*Given passage:*
++++++++++

Broadly speaking, Conflicts Forum is a Western-sounding mouthpiece for the Iranian regime and its various client militias such as Hamas and Hizballah, as well as Iranian allies such as the Assad regime. 

In 2007, with EU funding, Conflicts Forum produced a report (now strangely absent from the internet) detailing strategies to rebrand the proscribed terrorist groups Hamas and Hizbollah in the West as proponents of “social justice” and specifically promoting “Hamas’ and Hezbollah’s values, philosophy and wider political and social programmes”. 

“We need to clarify and explain that Islamist movements are political and social movements working on social and political justice,” the report explains, “and are leading the resistance to the US/Western recolonisation project with its network of client states and so-called ‘moderates’.” It claims “the progressive space of social movements [in the West] is empty” and asks, “how the West can learn from the values and the notion of society that Hezbollah and Hamas have at the centre of their philosophy?”

Of course, access to the mainstream media dovetails with the Conflicts Forum strategy very well, but one would expect members of the media organisations themselves to be aware of the organisation’s background and aims before using quotes from its officials. 

An article going under the title “Hezbollah: Terrorist organisation or liberation movement?“, dated October 2011 and written by Owen Bennett-Jones (a version of which was also broadcast on BBC radio at the time), still comes up on the BBC website in a search there for information on the Iranian backed terror organization. Among others, that article features a quote from Conflicts Forum’s Alistair Crooke.

++++++++++

*Listed entries:*
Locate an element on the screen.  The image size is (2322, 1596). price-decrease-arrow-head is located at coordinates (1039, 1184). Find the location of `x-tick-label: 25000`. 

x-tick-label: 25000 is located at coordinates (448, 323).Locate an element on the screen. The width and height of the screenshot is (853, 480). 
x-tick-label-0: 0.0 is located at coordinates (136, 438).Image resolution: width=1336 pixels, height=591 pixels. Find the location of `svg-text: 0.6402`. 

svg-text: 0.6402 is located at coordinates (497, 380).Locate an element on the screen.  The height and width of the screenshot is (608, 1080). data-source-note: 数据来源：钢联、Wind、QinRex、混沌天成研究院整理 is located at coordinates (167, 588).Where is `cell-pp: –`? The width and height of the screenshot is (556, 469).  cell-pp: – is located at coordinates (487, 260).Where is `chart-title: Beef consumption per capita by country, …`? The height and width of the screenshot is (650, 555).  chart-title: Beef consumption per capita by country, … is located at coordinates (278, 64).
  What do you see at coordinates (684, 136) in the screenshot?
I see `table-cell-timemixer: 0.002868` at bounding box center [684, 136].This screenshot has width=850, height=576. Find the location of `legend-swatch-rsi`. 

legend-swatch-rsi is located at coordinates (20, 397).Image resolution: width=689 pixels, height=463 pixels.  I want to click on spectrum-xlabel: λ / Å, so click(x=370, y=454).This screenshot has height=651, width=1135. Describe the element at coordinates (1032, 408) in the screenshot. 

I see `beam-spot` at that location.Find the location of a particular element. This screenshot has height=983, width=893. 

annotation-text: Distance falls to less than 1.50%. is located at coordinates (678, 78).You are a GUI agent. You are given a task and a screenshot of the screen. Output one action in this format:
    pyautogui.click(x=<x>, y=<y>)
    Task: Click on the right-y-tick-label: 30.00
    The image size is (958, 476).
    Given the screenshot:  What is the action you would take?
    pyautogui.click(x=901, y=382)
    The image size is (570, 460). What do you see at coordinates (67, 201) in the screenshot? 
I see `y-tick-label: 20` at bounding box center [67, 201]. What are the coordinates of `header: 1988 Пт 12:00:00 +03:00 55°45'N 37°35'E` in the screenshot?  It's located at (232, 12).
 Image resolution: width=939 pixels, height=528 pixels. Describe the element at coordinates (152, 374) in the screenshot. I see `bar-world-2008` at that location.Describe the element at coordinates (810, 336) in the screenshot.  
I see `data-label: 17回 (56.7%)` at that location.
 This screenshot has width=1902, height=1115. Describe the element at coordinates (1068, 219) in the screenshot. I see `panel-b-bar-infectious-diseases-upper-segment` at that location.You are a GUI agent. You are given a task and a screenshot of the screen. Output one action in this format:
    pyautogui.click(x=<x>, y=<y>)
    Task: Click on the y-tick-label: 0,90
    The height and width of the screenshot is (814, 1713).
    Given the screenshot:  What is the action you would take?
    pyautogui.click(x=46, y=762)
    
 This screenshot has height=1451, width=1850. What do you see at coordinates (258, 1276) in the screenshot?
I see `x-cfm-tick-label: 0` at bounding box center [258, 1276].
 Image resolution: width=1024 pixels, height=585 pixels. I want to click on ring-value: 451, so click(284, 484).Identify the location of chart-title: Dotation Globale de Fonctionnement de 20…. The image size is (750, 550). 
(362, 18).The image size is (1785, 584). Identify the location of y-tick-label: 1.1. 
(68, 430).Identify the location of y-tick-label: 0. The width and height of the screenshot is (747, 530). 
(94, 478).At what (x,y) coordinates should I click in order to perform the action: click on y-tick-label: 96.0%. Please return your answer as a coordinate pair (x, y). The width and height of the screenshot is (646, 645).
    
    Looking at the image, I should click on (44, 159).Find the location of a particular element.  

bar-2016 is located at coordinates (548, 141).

++++++++++

*Work task 1:*
Can you output everything in the Conflicts Forum passage from "An article going" down to "Forum’s Alistair Crooke."?
*Work task 2:*
How would you sum up the Conflicts Forum passage in two sentences?
*Work task 3:*
Would you resume the Conflicts Forum passage from where it stops?
The material is separate from the Conflicts Forum passage.

*Task response 1:*
An article going under the title “Hezbollah: Terrorist organisation or liberation movement?“, dated October 2011 and written by Owen Bennett-Jones (a version of which was also broadcast on BBC radio at the time), still comes up on the BBC website in a search there for information on the Iranian backed terror organization. Among others, that article features a quote from Conflicts Forum’s Alistair Crooke.

*Task response 2:*
The passage calls Conflicts Forum a Western-sounding mouthpiece for the Iranian regime, its client militias such as Hamas and Hizballah, and allies such as the Assad regime. It says that a 2007 EU-funded report from the group set out strategies to rebrand Hamas and Hezbollah in the West as proponents of "social justice," and that media organizations should know the group's background before quoting its officials, as a 2011 BBC article by Owen Bennett-Jones quoting Alistair Crooke did.

*Task response 3:*
“Others, such as Alistair Crooke, disagree. A former British intelligence agent, he now runs a think tank in Beirut through which he has frequent contact with Hezbollah. “They are a resistance movement,” he says. “They are a liberation movement.” “

Of course Bennett-Jones provides no information for his readers as to Crooke’s real background (or even the name of his organization) and he certainly does not inform them that the entire raison d’etre of Crooke’s think tank is to turn that terrorist organization into something more palatable to Western minds. 

Bennett-Jones also quotes Nicholas Noe, describing him as someone who “has compiled the collected speeches and interviews of the Hezbollah leader”.  An intermittent Guardian contributor and founder and editor-in-chief of Mideastwire (which includes Conflicts Forum on its sidebar), Noe is also renowned for his wrapping of the Hizballah message in a form more persuasive to Western audiences. 

What Bennett-Jones fails to inform his own readers is that Noe’s organization also runs Arabic language courses, a prime selling point of which is the opportunity to rub shoulders with Hamas and Hizballah. 

 “When Amtissal signed up to learn Arabic in Beirut, she was in for a bonus: class trips to the offices of Hezbollah and Hamas, both classified as terrorist organizations by her native America.

“It was an amazing experience,” the U.S. media studies graduate told AFP. “We saw the difference between television and reality.”

For 21-year-old Andrew Waller, the Beirut Exchange was a golden opportunity to hear the voices of groups he had only read about.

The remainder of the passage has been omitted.